--- YOUR GOAL ---
Please print the records below word for word.

Stored records
::::::

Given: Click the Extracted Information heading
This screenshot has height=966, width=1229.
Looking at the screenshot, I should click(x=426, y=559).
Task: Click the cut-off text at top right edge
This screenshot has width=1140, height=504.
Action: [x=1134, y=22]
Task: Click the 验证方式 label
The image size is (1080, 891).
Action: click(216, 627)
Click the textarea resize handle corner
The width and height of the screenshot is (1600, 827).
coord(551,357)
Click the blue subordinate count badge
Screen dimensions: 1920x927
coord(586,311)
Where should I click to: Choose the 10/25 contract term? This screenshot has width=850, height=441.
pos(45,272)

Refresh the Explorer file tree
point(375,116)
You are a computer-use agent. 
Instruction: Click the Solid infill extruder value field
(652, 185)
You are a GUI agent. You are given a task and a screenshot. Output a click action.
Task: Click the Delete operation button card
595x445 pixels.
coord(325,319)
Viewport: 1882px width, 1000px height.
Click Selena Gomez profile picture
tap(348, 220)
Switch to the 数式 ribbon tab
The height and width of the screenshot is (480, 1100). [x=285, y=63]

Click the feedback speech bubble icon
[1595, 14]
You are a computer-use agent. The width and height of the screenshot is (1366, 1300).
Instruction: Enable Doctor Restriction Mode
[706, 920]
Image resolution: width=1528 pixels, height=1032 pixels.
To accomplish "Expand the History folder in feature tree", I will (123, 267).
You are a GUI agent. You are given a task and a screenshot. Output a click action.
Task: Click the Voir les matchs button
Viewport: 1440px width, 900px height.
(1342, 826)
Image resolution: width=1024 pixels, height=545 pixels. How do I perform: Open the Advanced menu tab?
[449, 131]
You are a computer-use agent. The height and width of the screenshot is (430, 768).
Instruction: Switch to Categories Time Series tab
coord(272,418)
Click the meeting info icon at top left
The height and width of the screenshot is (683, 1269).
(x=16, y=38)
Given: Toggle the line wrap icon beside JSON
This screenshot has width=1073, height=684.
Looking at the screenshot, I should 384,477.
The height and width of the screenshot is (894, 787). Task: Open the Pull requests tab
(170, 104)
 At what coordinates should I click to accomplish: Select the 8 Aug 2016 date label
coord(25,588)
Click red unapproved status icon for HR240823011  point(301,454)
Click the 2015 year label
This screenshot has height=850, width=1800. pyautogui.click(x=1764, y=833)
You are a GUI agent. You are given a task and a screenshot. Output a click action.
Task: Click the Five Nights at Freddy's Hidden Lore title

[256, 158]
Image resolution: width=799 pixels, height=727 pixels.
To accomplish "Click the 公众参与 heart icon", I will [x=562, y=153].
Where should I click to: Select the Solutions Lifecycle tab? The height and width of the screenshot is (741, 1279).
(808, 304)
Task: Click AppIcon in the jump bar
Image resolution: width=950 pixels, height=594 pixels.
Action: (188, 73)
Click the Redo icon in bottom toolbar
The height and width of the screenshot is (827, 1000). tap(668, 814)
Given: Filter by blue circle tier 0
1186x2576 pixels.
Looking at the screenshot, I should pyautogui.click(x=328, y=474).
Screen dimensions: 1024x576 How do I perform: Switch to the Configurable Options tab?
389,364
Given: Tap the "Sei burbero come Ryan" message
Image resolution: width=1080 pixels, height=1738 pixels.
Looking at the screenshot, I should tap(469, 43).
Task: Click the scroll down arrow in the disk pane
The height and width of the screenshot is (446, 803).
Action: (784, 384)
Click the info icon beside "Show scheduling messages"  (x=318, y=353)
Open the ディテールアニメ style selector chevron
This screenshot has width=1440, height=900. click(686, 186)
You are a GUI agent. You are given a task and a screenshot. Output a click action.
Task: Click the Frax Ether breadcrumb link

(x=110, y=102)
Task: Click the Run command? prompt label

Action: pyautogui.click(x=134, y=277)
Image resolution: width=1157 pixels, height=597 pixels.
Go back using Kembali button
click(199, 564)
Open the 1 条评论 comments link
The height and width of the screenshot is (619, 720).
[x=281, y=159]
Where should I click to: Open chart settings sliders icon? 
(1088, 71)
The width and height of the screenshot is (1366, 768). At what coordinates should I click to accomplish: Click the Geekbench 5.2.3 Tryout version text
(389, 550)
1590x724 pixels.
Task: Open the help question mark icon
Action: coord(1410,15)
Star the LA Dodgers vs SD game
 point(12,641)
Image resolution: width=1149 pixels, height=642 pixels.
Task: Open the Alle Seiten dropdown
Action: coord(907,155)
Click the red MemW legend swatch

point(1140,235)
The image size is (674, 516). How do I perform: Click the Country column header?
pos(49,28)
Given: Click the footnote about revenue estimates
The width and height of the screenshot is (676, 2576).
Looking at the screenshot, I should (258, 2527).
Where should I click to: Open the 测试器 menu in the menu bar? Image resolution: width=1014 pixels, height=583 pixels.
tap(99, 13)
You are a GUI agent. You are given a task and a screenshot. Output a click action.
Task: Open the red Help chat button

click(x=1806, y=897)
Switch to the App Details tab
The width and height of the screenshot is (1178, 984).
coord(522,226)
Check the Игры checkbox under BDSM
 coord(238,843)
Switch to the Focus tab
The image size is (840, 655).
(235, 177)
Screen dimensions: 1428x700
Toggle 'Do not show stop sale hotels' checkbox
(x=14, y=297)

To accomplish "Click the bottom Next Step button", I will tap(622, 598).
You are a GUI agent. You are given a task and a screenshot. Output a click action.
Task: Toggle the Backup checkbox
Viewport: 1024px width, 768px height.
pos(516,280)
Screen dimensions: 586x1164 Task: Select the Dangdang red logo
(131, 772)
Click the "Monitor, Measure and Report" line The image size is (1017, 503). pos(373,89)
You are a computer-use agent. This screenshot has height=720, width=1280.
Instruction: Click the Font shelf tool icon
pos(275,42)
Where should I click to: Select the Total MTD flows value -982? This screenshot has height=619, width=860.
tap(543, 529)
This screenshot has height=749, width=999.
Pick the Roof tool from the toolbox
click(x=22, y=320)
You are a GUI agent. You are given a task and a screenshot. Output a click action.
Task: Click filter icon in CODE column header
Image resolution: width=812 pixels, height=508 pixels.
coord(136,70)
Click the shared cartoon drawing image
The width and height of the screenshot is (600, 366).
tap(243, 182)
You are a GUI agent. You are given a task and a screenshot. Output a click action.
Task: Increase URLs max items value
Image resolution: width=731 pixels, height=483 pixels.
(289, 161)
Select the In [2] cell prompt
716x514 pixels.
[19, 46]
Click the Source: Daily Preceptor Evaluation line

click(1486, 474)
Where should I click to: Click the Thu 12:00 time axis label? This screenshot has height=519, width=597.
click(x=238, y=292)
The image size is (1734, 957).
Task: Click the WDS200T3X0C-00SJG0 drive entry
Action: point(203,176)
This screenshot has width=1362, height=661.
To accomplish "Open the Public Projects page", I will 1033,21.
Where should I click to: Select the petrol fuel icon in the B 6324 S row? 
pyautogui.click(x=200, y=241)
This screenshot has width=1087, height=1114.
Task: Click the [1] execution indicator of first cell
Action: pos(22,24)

::::::

--- ANSWER TO THE EXERCISE ---
Given: Click the Extracted Information heading
This screenshot has height=966, width=1229.
Looking at the screenshot, I should click(x=426, y=559).
Task: Click the cut-off text at top right edge
This screenshot has width=1140, height=504.
Action: [x=1134, y=22]
Task: Click the 验证方式 label
The image size is (1080, 891).
Action: click(216, 627)
Click the textarea resize handle corner
The width and height of the screenshot is (1600, 827).
coord(551,357)
Click the blue subordinate count badge
Screen dimensions: 1920x927
coord(586,311)
Where should I click to: Choose the 10/25 contract term? This screenshot has width=850, height=441.
pos(45,272)

Refresh the Explorer file tree
point(375,116)
You are a computer-use agent. 
Instruction: Click the Solid infill extruder value field
(652, 185)
You are a GUI agent. You are given a task and a screenshot. Output a click action.
Task: Click the Delete operation button card
595x445 pixels.
coord(325,319)
Viewport: 1882px width, 1000px height.
Click Selena Gomez profile picture
tap(348, 220)
Switch to the 数式 ribbon tab
The height and width of the screenshot is (480, 1100). [x=285, y=63]

Click the feedback speech bubble icon
[1595, 14]
You are a computer-use agent. The width and height of the screenshot is (1366, 1300).
Instruction: Enable Doctor Restriction Mode
[706, 920]
Image resolution: width=1528 pixels, height=1032 pixels.
To accomplish "Expand the History folder in feature tree", I will (123, 267).
You are a GUI agent. You are given a task and a screenshot. Output a click action.
Task: Click the Voir les matchs button
Viewport: 1440px width, 900px height.
(1342, 826)
Image resolution: width=1024 pixels, height=545 pixels. How do I perform: Open the Advanced menu tab?
[449, 131]
You are a computer-use agent. The height and width of the screenshot is (430, 768).
Instruction: Switch to Categories Time Series tab
coord(272,418)
Click the meeting info icon at top left
The height and width of the screenshot is (683, 1269).
(x=16, y=38)
Given: Toggle the line wrap icon beside JSON
This screenshot has width=1073, height=684.
Looking at the screenshot, I should 384,477.
The height and width of the screenshot is (894, 787). Task: Open the Pull requests tab
(170, 104)
 At what coordinates should I click to accomplish: Select the 8 Aug 2016 date label
coord(25,588)
Click red unapproved status icon for HR240823011  point(301,454)
Click the 2015 year label
This screenshot has height=850, width=1800. pyautogui.click(x=1764, y=833)
You are a GUI agent. You are given a task and a screenshot. Output a click action.
Task: Click the Five Nights at Freddy's Hidden Lore title

[256, 158]
Image resolution: width=799 pixels, height=727 pixels.
To accomplish "Click the 公众参与 heart icon", I will [x=562, y=153].
Where should I click to: Select the Solutions Lifecycle tab? The height and width of the screenshot is (741, 1279).
(808, 304)
Task: Click AppIcon in the jump bar
Image resolution: width=950 pixels, height=594 pixels.
Action: (188, 73)
Click the Redo icon in bottom toolbar
The height and width of the screenshot is (827, 1000). tap(668, 814)
Given: Filter by blue circle tier 0
1186x2576 pixels.
Looking at the screenshot, I should pyautogui.click(x=328, y=474).
Screen dimensions: 1024x576 How do I perform: Switch to the Configurable Options tab?
389,364
Given: Tap the "Sei burbero come Ryan" message
Image resolution: width=1080 pixels, height=1738 pixels.
Looking at the screenshot, I should tap(469, 43).
Task: Click the scroll down arrow in the disk pane
The height and width of the screenshot is (446, 803).
Action: (784, 384)
Click the info icon beside "Show scheduling messages"  (x=318, y=353)
Open the ディテールアニメ style selector chevron
This screenshot has width=1440, height=900. click(686, 186)
You are a GUI agent. You are given a task and a screenshot. Output a click action.
Task: Click the Frax Ether breadcrumb link

(x=110, y=102)
Task: Click the Run command? prompt label

Action: pyautogui.click(x=134, y=277)
Image resolution: width=1157 pixels, height=597 pixels.
Go back using Kembali button
click(199, 564)
Open the 1 条评论 comments link
The height and width of the screenshot is (619, 720).
[x=281, y=159]
Where should I click to: Open chart settings sliders icon? 
(1088, 71)
The width and height of the screenshot is (1366, 768). At what coordinates should I click to accomplish: Click the Geekbench 5.2.3 Tryout version text
(389, 550)
1590x724 pixels.
Task: Open the help question mark icon
Action: coord(1410,15)
Star the LA Dodgers vs SD game
 point(12,641)
Image resolution: width=1149 pixels, height=642 pixels.
Task: Open the Alle Seiten dropdown
Action: coord(907,155)
Click the red MemW legend swatch

point(1140,235)
The image size is (674, 516). How do I perform: Click the Country column header?
pos(49,28)
Given: Click the footnote about revenue estimates
The width and height of the screenshot is (676, 2576).
Looking at the screenshot, I should (258, 2527).
Where should I click to: Open the 测试器 menu in the menu bar? Image resolution: width=1014 pixels, height=583 pixels.
tap(99, 13)
You are a GUI agent. You are given a task and a screenshot. Output a click action.
Task: Open the red Help chat button

click(x=1806, y=897)
Switch to the App Details tab
The width and height of the screenshot is (1178, 984).
coord(522,226)
Check the Игры checkbox under BDSM
 coord(238,843)
Switch to the Focus tab
The image size is (840, 655).
(235, 177)
Screen dimensions: 1428x700
Toggle 'Do not show stop sale hotels' checkbox
(x=14, y=297)

To accomplish "Click the bottom Next Step button", I will tap(622, 598).
You are a GUI agent. You are given a task and a screenshot. Output a click action.
Task: Toggle the Backup checkbox
Viewport: 1024px width, 768px height.
pos(516,280)
Screen dimensions: 586x1164 Task: Select the Dangdang red logo
(131, 772)
Click the "Monitor, Measure and Report" line The image size is (1017, 503). pos(373,89)
You are a computer-use agent. This screenshot has height=720, width=1280.
Instruction: Click the Font shelf tool icon
pos(275,42)
Where should I click to: Select the Total MTD flows value -982? This screenshot has height=619, width=860.
tap(543, 529)
This screenshot has height=749, width=999.
Pick the Roof tool from the toolbox
click(x=22, y=320)
You are a GUI agent. You are given a task and a screenshot. Output a click action.
Task: Click filter icon in CODE column header
Image resolution: width=812 pixels, height=508 pixels.
coord(136,70)
Click the shared cartoon drawing image
The width and height of the screenshot is (600, 366).
tap(243, 182)
You are a GUI agent. You are given a task and a screenshot. Output a click action.
Task: Increase URLs max items value
Image resolution: width=731 pixels, height=483 pixels.
(289, 161)
Select the In [2] cell prompt
716x514 pixels.
[19, 46]
Click the Source: Daily Preceptor Evaluation line

click(1486, 474)
Where should I click to: Click the Thu 12:00 time axis label? This screenshot has height=519, width=597.
click(x=238, y=292)
The image size is (1734, 957).
Task: Click the WDS200T3X0C-00SJG0 drive entry
Action: point(203,176)
This screenshot has width=1362, height=661.
To accomplish "Open the Public Projects page", I will 1033,21.
Where should I click to: Select the petrol fuel icon in the B 6324 S row? 
pyautogui.click(x=200, y=241)
This screenshot has width=1087, height=1114.
Task: Click the [1] execution indicator of first cell
Action: pos(22,24)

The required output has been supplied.